16º 27.047s 145º 22.046w
Tue Jul 02 2019
Well
I reckon I got all that “how the kite works” stuff pretty much bass ackwards.
Isabel and I have had 4 lessons together, and I’m finally starting to
understand how the darn thing works. Now that I’m an expert and actually get up
and wobble along going faster and faster downwind until I execute a magnificent
face plant, it’s time to relate my newfound knowledge.
On
the subject of face plants – if you crash in a most spectacular fashion, one of
the lenses from your sunglasses will actually pop out and be forever lost. Ask
me how I know. The good news is trusty crewmember Thad left us his spare pair
of sunnies, so now they’re my primary sports goggles. That’s important, because
if we weren’t wearing sunnies with tight straps on them, our eyeballs would likely
have been washed out of our heads by now.
After
spending lot of time staring at the various strings that extend from the kite
boarding handle to the actual kite (that’s what one does after a face plant
when one’s board is too far away to even see) it’s more obvious to me how this
thing works. It’s actually a lot like the ram air canopy that I used to use
back in the skydiving days, except it’s not a ram air device, rather it has an
inflatable leading edge and ribs that hold the shape of the airfoil. There’s a
red line that attaches to the left side trailing edge of the kite, and a gray
line that attaches to the right side trailing edge of the kite, and they attach
to the red and gray ends of the bar (handle) that’s used to control the kite.
There’s a couple of lines that lead up to the leading edge of the kite, and
they converge to a single point where there’s an adjustable trim control. That
adjustment can be used to set the static angle of attack of the kite, sort of a
baseline power control. From that point there is a single line enclosed in a
tube which passes through a hole in the center of the bar then attaches to your
belt with a fancy quick release mechanism. When you’re kiting along, the belt
carries the loads of the kite. It’s still a very physical activity, but your
arms aren’t heavily stressed.
Pulling
the bar toward you increases the angle of attack of the airfoil, which creates
lift and causes the kite to surge forward until it achieves equilibrium.

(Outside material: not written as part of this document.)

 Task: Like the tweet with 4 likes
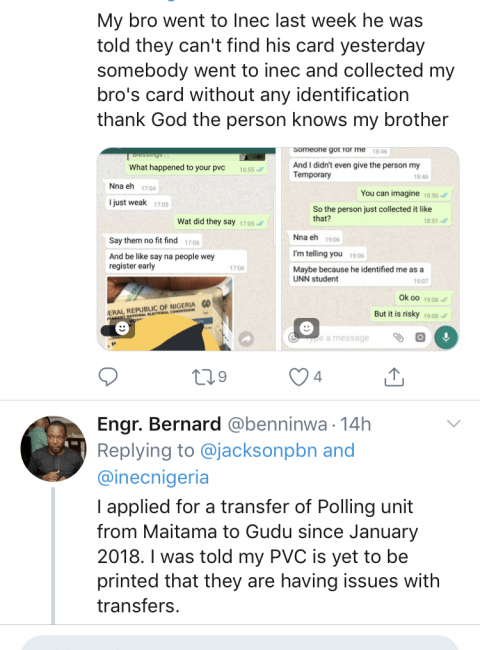pos(298,377)
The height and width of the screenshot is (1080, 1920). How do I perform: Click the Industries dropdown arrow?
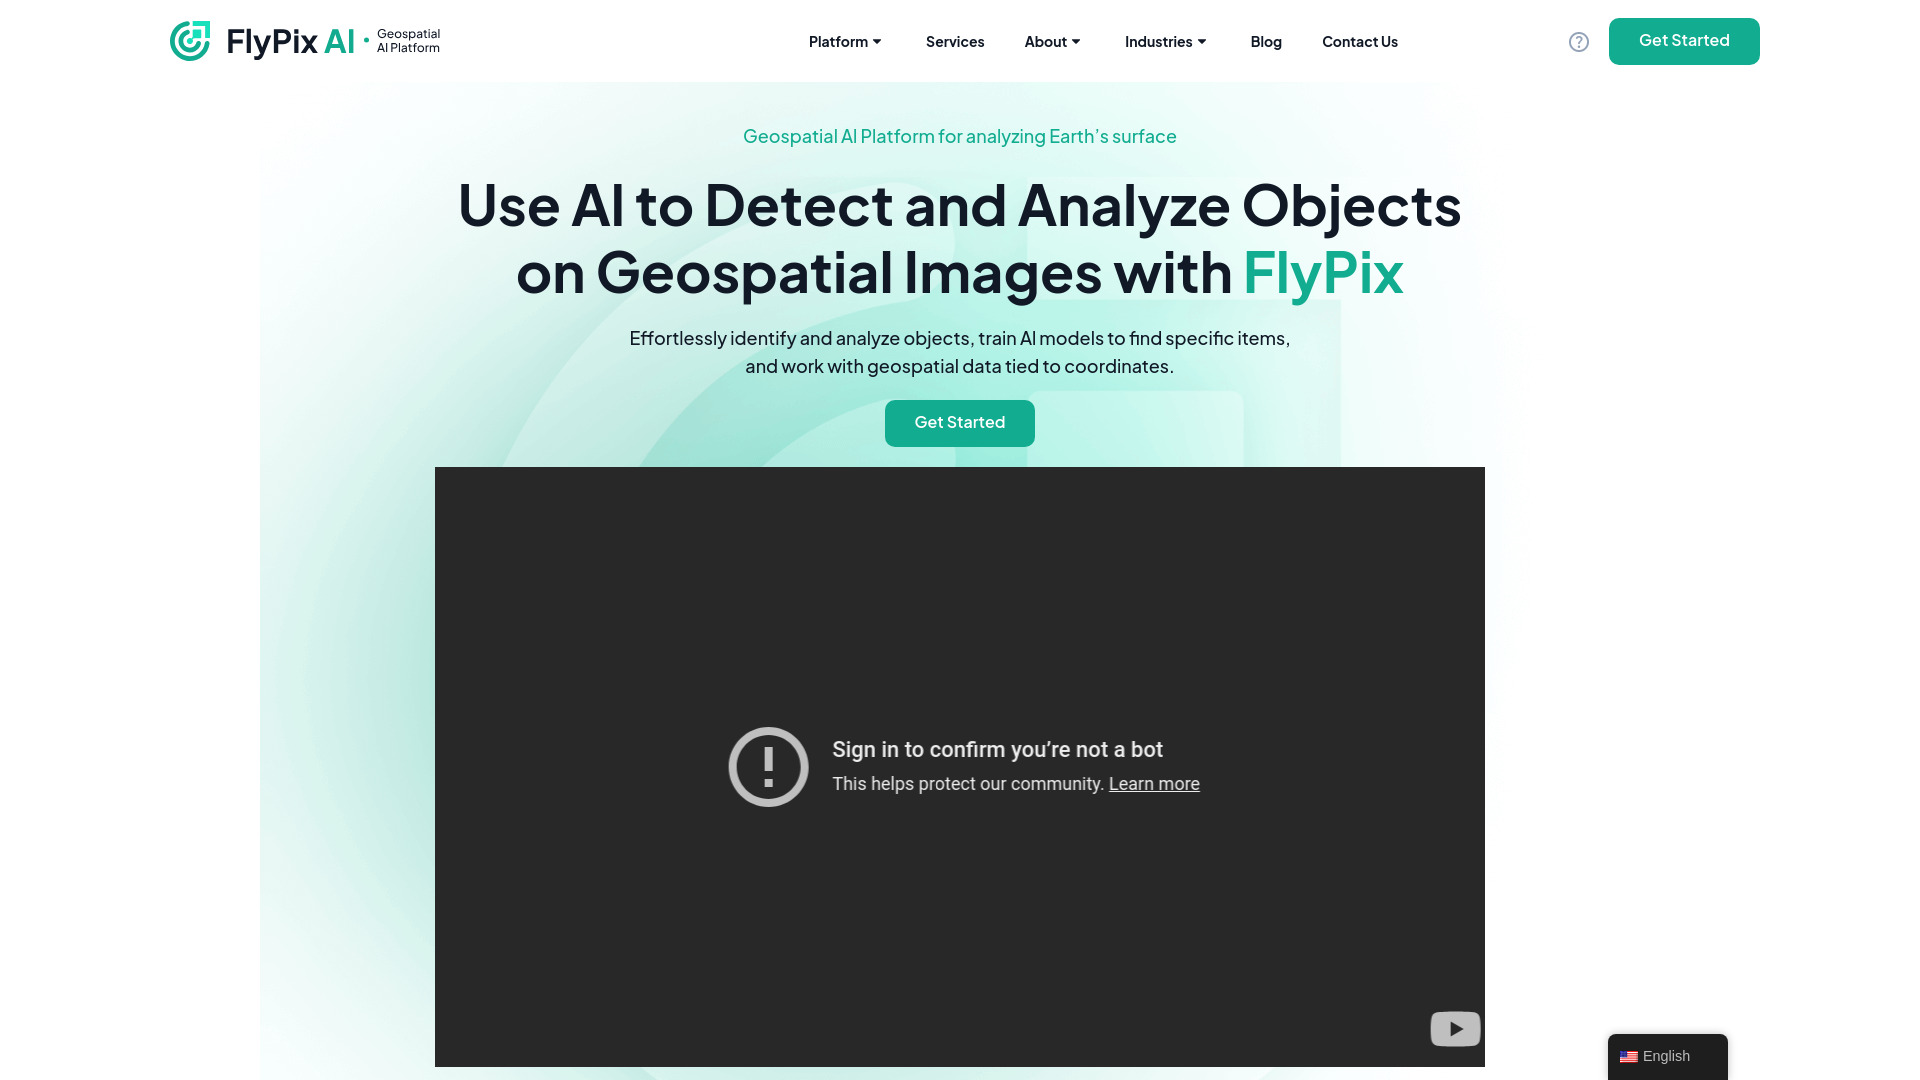(1201, 41)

Pulling the bar so that it is tilted, i.e. you’re pulling on one side more than
the other, causes the shorter side to stall a bit and the other side surges
forward; that’s what causes the kite to turn and dive.
Starting
in the “toilet position” (instructor Adrien’s words) squatted on the board, you
bring the kite overhead then aggressively pull the bar to create lift which
pulls you upright, while almost simultaneously turning the kite in the
direction you want to go, so you’re both pulling the bar towards you while also
tilting the bar to turn the kite in the proper direction. It seems to be an
“acquired skill”. If done properly, the miracle of flight occurs and you’re
off, whizzing along the water wondering what to do next. If the wind is strong
enough you can leave the kite in a static position and tool along downwind,
which involves having the board flat on the water, a board position achieved by
a particular posture with both legs bent, in sort of a seated position. If the
victim wants to go upwind, that involves extending one leg more than the other
and leaning back a bit similar to wake boarding behind a ski boat. That reacts
the lift vector of the kite against the water.
It
all happens quite fast, is really fun and exciting for a newbie, and generally
(well for us, at least) results in seconds of cruising along followed by either
a face plant or more generally getting one’s weight too far aft and falling
backwards like happens when water or snow skiing. Isabel and I have determined
that flat water, about 15 knots steady breeze, and the appropriately sized kite
may lead to hours of smokeless tobacco pleasure, so we’ll be shopping for gear
in Tahiti once we arrive there in about 3 weeks. Why not, can’t dance. . .
So
there you have it - how kite surfing works. I bet my university technical
writing professor is rolling in his grave right now. I also bet it could take
you the rest of your life to unlearn the most likely completely incorrect
theory of operation that I’m currently espousing.